We asked Dean Clancy, the vice president of FreedomWorks who is spearheading the effort. “Yes, we would like to hasten the collapse of the exchanges, but the purpose is not to drive up anybody’s insurance. The purpose is to get this law defunded or delayed so we can get to a patient-centered system,” Clancy said in a telephone conversation Thursday evening. “Without young people, Obamacare can’t work.”

Regardless of intention, wouldn’t it have the effect of driving up premiums? “I would not say it will drive up premiums for older Americans, I would say it will allow premiums to rise,” he said. “It would allow premiums to rise faster than they otherwise would if everybody bought the overpriced coverage, including the younger, healthier people.”

And what about young people who currently lack insurance – 90 percent of whom will qualify for subsidies in the Obamacare exchanges — what should they do? “You can get coverage outside the exchanges,” Clancy said, pointing to catastrophic care plans, healthcare savings accounts, or even Medicaid.

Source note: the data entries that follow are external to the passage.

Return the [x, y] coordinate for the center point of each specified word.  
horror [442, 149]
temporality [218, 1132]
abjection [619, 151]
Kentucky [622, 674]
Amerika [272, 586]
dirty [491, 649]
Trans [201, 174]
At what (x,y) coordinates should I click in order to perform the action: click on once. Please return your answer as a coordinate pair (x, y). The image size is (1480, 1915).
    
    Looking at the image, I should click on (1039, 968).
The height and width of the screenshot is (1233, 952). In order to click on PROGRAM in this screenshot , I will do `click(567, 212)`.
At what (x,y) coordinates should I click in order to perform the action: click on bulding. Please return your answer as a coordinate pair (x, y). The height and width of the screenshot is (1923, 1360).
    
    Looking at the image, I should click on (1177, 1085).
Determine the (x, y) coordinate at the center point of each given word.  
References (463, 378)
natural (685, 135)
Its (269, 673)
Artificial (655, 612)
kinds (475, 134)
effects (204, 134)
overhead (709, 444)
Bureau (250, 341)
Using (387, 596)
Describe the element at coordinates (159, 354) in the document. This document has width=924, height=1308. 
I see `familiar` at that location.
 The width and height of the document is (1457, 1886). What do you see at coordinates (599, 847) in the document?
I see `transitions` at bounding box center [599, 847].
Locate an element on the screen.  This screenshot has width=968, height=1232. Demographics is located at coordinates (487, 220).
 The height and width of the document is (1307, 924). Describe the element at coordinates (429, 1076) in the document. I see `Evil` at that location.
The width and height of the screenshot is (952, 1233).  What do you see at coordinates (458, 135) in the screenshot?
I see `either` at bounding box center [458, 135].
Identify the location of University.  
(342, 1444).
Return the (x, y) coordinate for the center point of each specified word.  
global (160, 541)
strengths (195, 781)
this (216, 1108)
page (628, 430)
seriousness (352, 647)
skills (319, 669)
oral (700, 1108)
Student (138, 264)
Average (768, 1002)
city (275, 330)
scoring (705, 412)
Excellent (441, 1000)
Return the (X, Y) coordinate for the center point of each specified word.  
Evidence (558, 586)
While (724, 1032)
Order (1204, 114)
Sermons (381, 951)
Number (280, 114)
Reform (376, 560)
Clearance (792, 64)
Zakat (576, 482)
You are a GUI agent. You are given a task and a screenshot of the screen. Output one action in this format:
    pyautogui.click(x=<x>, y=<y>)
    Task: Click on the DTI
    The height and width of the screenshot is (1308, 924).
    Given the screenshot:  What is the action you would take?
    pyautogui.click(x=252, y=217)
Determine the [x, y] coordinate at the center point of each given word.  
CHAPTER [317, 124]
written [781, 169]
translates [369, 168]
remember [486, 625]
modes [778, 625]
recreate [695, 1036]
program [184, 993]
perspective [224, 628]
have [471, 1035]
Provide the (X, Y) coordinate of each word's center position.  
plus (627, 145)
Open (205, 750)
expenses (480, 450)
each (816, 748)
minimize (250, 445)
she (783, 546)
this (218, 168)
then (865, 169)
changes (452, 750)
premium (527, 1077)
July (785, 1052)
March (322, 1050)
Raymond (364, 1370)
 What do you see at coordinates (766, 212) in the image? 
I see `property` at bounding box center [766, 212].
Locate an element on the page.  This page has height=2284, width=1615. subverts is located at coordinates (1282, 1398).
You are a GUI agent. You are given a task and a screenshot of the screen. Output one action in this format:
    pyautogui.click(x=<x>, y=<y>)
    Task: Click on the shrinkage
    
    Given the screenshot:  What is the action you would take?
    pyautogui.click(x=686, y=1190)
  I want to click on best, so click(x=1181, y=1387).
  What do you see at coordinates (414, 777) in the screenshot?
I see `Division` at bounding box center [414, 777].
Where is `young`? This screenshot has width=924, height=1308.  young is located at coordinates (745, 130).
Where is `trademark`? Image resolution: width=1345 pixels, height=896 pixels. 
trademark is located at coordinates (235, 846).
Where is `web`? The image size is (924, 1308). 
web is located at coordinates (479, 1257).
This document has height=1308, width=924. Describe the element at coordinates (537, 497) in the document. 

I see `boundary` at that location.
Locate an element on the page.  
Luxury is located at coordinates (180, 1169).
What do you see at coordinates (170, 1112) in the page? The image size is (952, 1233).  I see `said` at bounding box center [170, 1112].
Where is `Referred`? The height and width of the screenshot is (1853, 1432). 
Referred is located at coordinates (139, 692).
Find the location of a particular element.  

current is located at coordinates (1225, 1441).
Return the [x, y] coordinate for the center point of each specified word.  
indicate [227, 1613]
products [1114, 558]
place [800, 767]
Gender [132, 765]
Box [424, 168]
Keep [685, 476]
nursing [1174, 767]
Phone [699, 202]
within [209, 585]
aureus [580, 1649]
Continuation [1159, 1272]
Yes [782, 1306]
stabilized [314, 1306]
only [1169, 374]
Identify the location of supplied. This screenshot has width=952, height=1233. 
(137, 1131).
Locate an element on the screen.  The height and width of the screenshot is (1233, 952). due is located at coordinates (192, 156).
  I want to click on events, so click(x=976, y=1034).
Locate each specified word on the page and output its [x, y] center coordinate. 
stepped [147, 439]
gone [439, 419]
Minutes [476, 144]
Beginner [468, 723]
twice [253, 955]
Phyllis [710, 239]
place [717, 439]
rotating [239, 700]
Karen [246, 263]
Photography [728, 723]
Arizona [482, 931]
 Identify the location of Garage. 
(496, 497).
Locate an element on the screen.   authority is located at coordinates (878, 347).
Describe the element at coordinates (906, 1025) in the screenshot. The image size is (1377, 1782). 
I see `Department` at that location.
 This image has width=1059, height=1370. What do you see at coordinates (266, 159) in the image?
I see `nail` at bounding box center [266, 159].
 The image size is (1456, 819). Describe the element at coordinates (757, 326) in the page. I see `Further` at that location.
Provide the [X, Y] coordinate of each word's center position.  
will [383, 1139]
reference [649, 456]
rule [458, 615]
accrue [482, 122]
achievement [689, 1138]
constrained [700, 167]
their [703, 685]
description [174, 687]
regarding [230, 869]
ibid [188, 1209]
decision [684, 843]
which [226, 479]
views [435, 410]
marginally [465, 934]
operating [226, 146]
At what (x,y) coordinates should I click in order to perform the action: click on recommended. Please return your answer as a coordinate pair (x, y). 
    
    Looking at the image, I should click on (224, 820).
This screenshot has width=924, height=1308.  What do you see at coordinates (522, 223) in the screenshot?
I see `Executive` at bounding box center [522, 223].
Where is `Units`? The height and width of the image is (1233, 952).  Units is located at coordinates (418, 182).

Even without the subsidies, which are only available through the exchanges, Clancy said, it would still be cheaper for young people to pay the fine and go their own way. “We encourage people to go for a health savings account with a high deductible policy, and to pay cash for repeat medical expenses. It’s a great way to save money and helps the system be more efficient,” he said. Plus, there’s always free-riding: “And they have to take you when you get sick, that’ll be in the law now.”

What if you get in a car accident or something and don’t have time to sign up for insurance? A pause as he consulted with the communications director, who was also on the call. “In that case, you may incur some costs,” Clancy acknowledged. “You may have to deal with, as people do today who don’t have funds available, paying it back in installments, or uncompensated care, or you can sign up for Medicaid.” In other words, you’re on your own. Most uninsured people can’t afford medical bills.

“Just to be clear, we’re telling people: ‘Do what you think is best for you,’” he added. “But understand that if Obamacare continues, you’re going to have to pay more and more to get less and less.”

For Judy Feder, a prominent health policy expert at Georgetown who supports the health reform law, this approach is “crazy.” “It’s not even killing the patient to save the patient — it would stick with killing the patient. They just want to kill the law, which doesn’t save anybody,” she said.

It’s hard to overstate how nihilistic this plan is. If the scheme succeeds — which it will not, since more than enough young people are saying they’ll purchase insurance through the exchange — not only would some people lack good health coverage they’d otherwise be entitled to, but costs would be higher on everyone else. “It is as outrageous as you say it is,” Feder confirmed.

This is basically the “Cloward–Piven strategy” Glenn Beck always rants about, but 1) applied to healthcare instead of the economy, and 2) real.